WHAT YOU NEED TO DO.
With the pictures left out, set down the line containing "Task: Click the Blood Daffodil equipment icon" and each line after it to the end of the material, exactly as written.

THE INPUT.

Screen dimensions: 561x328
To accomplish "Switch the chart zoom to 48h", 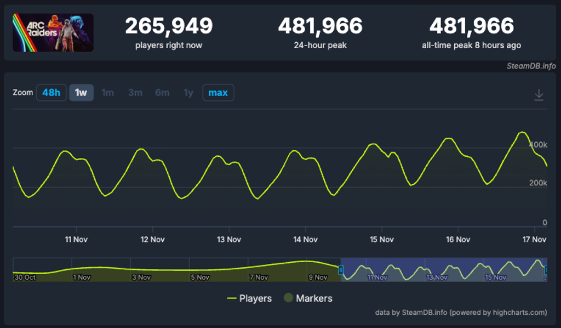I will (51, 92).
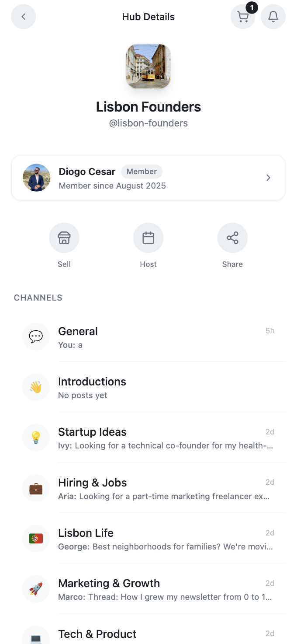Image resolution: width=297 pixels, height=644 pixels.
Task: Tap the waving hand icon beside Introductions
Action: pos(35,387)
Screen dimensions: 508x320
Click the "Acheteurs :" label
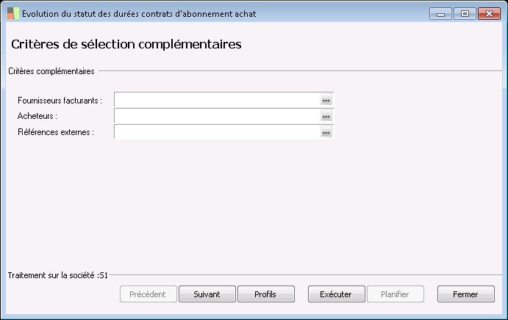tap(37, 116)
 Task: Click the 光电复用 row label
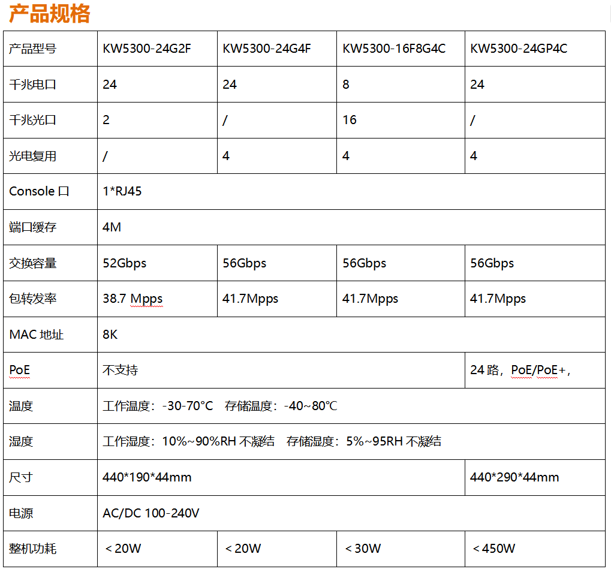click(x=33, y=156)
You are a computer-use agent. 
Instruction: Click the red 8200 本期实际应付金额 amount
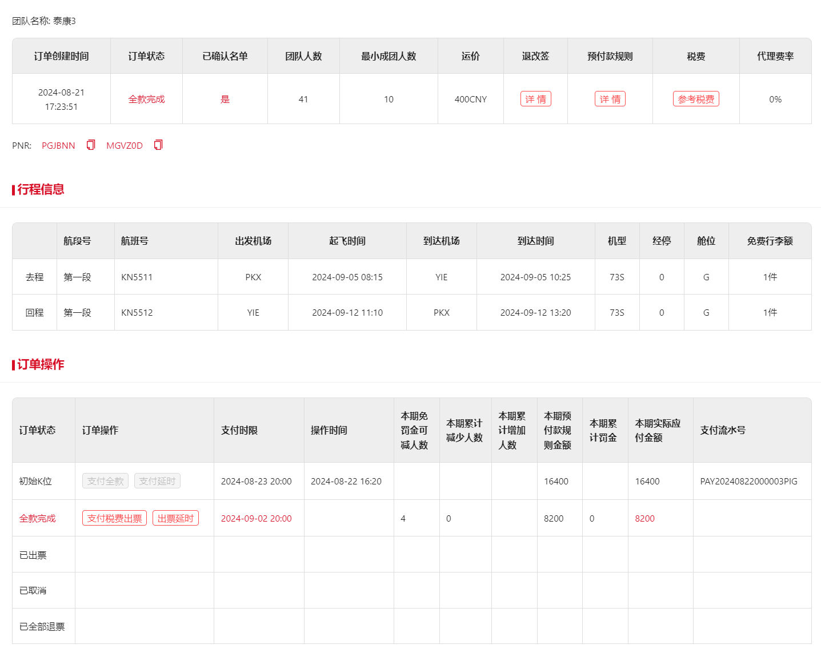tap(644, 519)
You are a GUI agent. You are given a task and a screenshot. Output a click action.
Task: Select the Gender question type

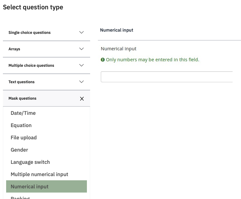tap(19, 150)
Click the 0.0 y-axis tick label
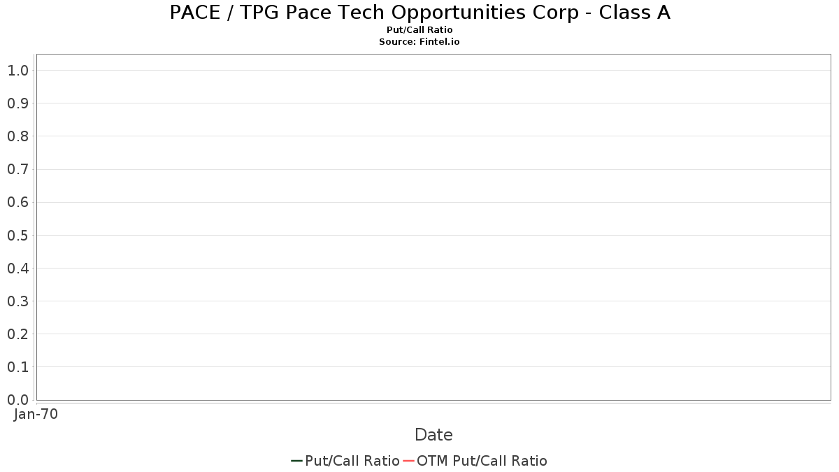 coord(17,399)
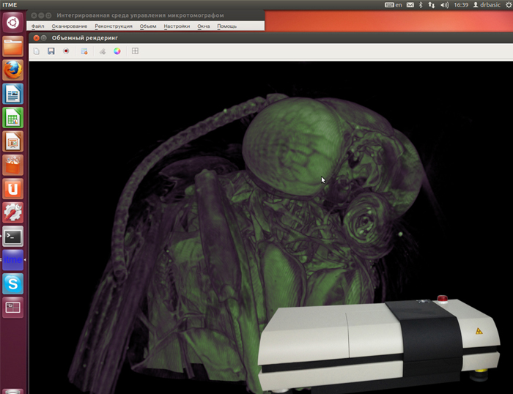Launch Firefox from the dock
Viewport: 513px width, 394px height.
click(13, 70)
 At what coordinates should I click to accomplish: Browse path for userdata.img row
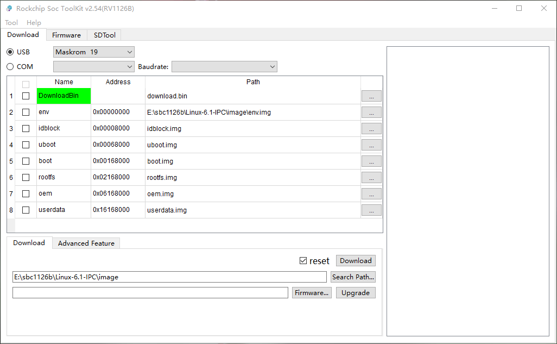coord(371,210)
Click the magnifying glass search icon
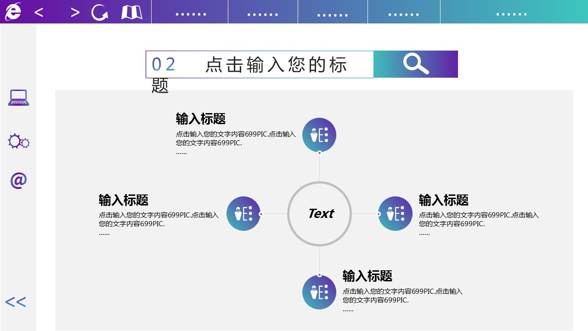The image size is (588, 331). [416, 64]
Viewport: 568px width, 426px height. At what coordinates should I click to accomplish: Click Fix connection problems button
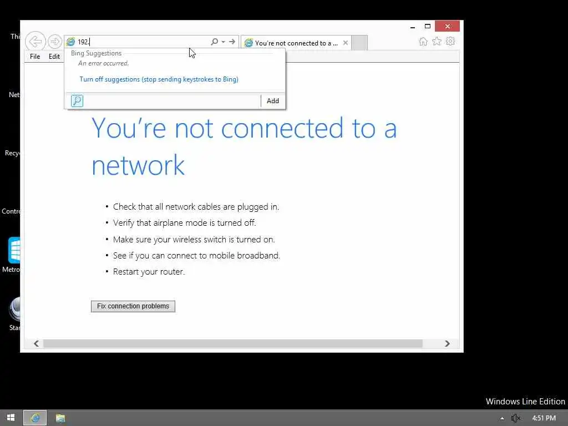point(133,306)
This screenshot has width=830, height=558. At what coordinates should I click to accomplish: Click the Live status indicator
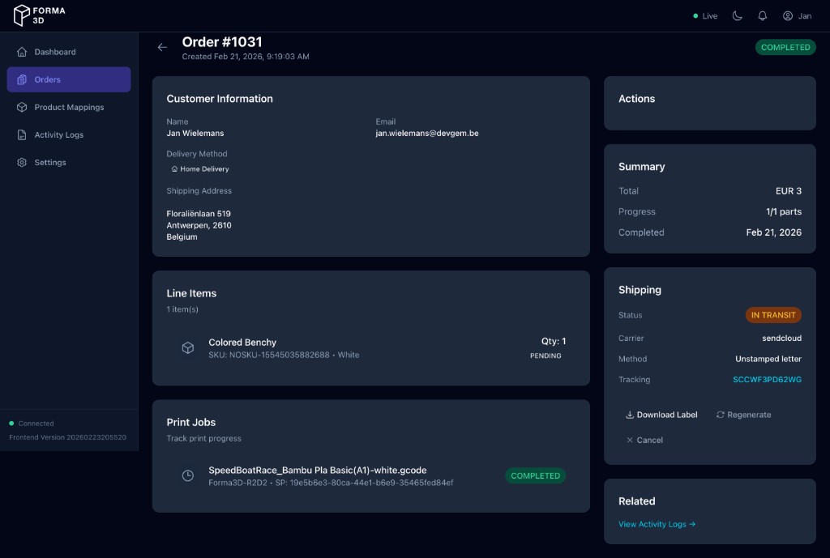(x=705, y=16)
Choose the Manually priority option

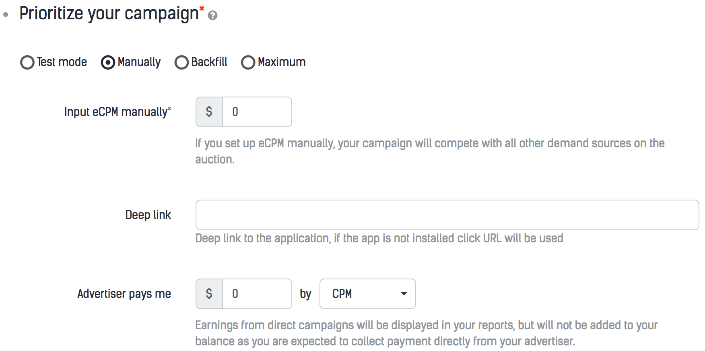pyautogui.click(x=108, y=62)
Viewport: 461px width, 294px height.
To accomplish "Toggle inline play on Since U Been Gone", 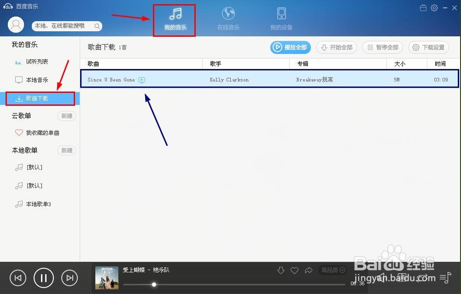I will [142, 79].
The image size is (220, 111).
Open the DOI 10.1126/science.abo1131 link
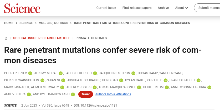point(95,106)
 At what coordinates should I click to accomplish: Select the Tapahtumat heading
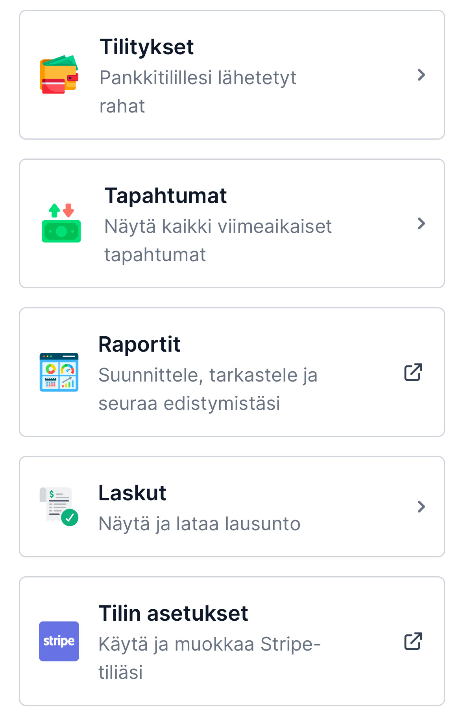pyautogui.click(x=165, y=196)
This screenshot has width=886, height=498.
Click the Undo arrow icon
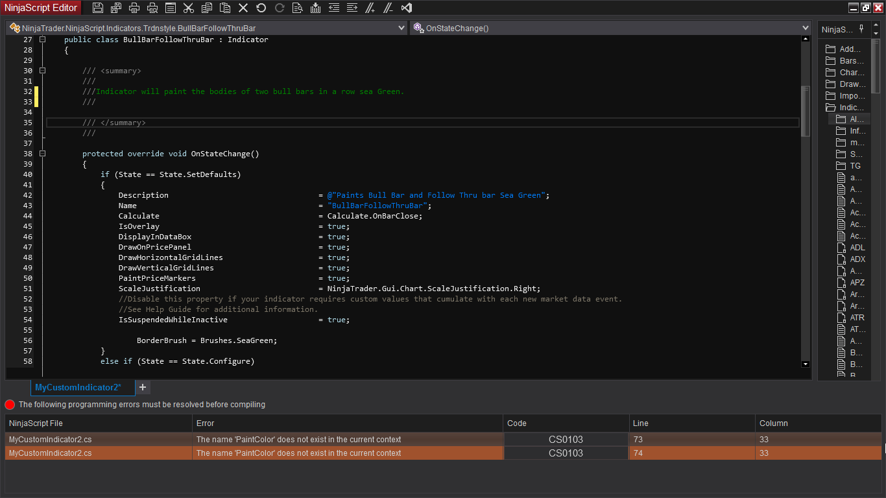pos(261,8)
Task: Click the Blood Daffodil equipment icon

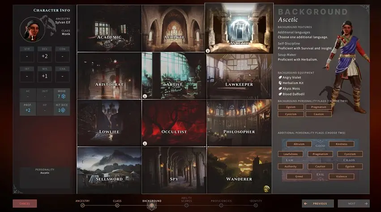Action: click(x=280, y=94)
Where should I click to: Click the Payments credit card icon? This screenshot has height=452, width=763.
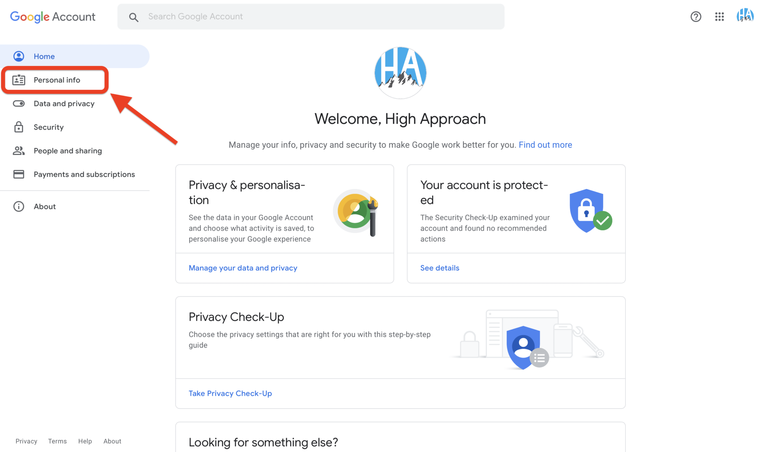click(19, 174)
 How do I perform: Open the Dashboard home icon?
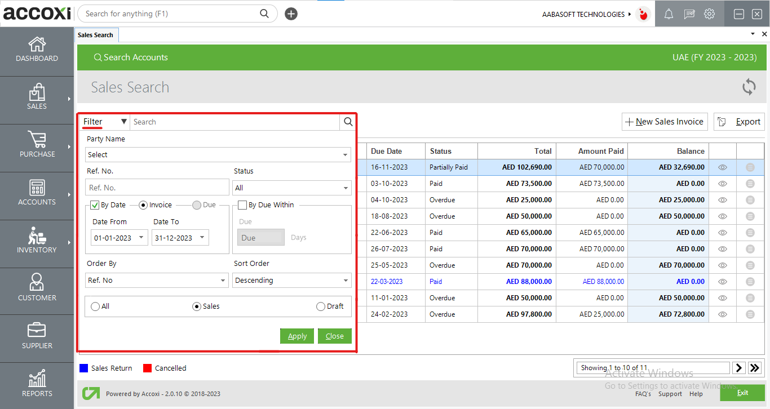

ANSWER FOR THE TASK.
Task: Click the Blood Daffodil equipment icon

Action: click(x=280, y=94)
Where should I click to: Click the Payments credit card icon? This screenshot has height=452, width=763.
click(19, 174)
 How do I perform: Open the Dashboard home icon?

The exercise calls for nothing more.